23.03.2011 um 17:52 Uhr

Willst Du selbst nicht aktiv (mit Namen genannt) werden, dann kann Dir eine in Eurem Betrieb vertretene Gewerkschaft helfen. Ein Betriebsrat ist die Arbeitnehmervertretung und kann nur von diesen bestimmt, also gewählt werden. Ein Geschäftsführer ist in der Regel ein leitender Angestellter und dürfte nicht zur wahlberechtigten bzw. wählbaren Arbeiternehmerschaft zählen. Guck Dir mal die ersten Paragraphen des Betriebsverfassungsgesetzes an (grüner Button ganz oben "Urteile & Gesetze"). Die Wahl hätte März bis Mai 2010 erfolgt sein müssen... Mit kollegialen Grüßen

H
Hassan

23.03.2011 um 17:55 Uhr

Ihr müsstet ein BR Gremium in der größe 7 Mitglieder sein !

Ist euer BR zustande gekommen wie du beschreibst sind alle betriebsvereinbarungen , sowie Beschlüsse und auch alles andere ohne Rechtliche Wirkung !!!

Wie lang besteht dieser Betriebsrat denn schon ?

C
charlot

23.03.2011 um 18:08 Uhr

Matze: Die Wahl hätte März bis Mai 2010 erfolgt sein müssen... ...aber nur, wenn es eine Folgewahl wäre. Bei Erstwahl geht dieses immer und zu jeder Zeit.

Wenn der Br nicht ornungsgemäß gewähöt wurde, also EINGESETZT, besteht er nicht. Dann ist alles Nichtig.

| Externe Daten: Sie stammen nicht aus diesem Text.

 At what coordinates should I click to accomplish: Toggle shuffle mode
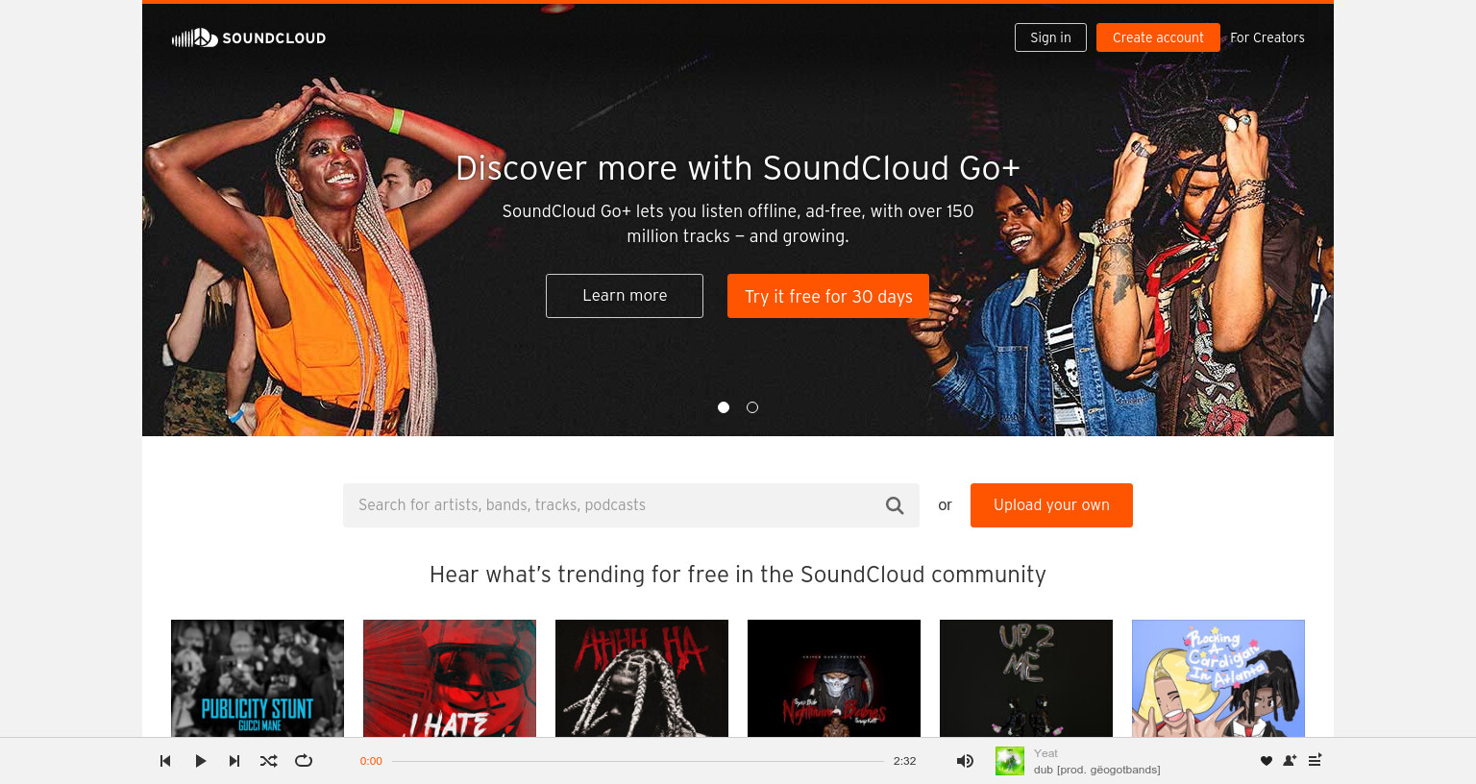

Dann einfach gem. BetrVG § 16 Bestellung des Wahlvorstand einsetzen und Wahlen angehen. Die welche kandidieren oder den Wahlvostand einsetzen haben erst einmal einen besonderen Kündiungsschutz von 6 Monaten.

N
nurmalsogefragt

23.03.2011 um 19:01 Uhr

Die Feststellung der Nichtigkeit des BR, wenn er wie hier "nur" eingesetz und nicht die die Beschäftigten gewählt wurde, kann von Jedermann zu Jederziet beim ArbG beantrag werden. Also von jedem Beschäftigten auch.

R
rkoch

24.03.2011 um 10:40 Uhr

@nurmalsogefragt

Ein Betriebsrat der nicht gewählt wurde IST kein Betriebsrat, sondern bestenfalls eine "andere Mitarbeitervertretung". Also kann und muss die Nichtigkeit dieses BR vom ArbG nicht festgestellt werden. Der Weg verläuft vielmehr umgekehrt: Wenn die AN jetzt einen ordentlichen BR gem. BetrVG wählen, kann das ArbG auf Antrag die Nichtigkeit DIESES BR feststellen, wenn der andere "BR" wider besseres Wissen DOCH ein nach BetrVG gewählter BR gewesen wäre. Falls er das nicht ist, entzieht dieser andere "BR" sich der Gerichtsbarkeit, das Gericht kann diesen "BR" also auch nicht auflösen oder dem AG verbieten eine derartige AN-Vertretung aufrecht zu erhalten. Es könnte dem AG und dieser Institution bestenfalls verbieten sie als "Betriebsrat" zu bezeichnen, wegen der Verwechslungsgefahr. So könnten theoretisch auch zwei AN-Vertretungen nebeneinander existieren, von denen aber eine keinerlei gesetzliche Macht hat, also keine MBR nach BetrVG wahrnehmen könnte. Zwar könnte er immer noch mit dem AG zusammenarbeiten und Regeln aufstellen, aber alles was er tut hätte keinen Einfluß auf die AN, so lange der AG diese Regeln nicht ohnehin Kraft seines Weisungsrechts erlassen könnte. In diesem Sinne könnte er durchaus z.B. Einfluß auf betriebliche Eingruppierungsrichtlinien nehmen, so lange der AG diese ohnehin selbst festsetzen könnte. Zwingen könnte dieser "BR" im Gegensatz zum echten BR den AG zu nichts. Ein zahloser Tiger also.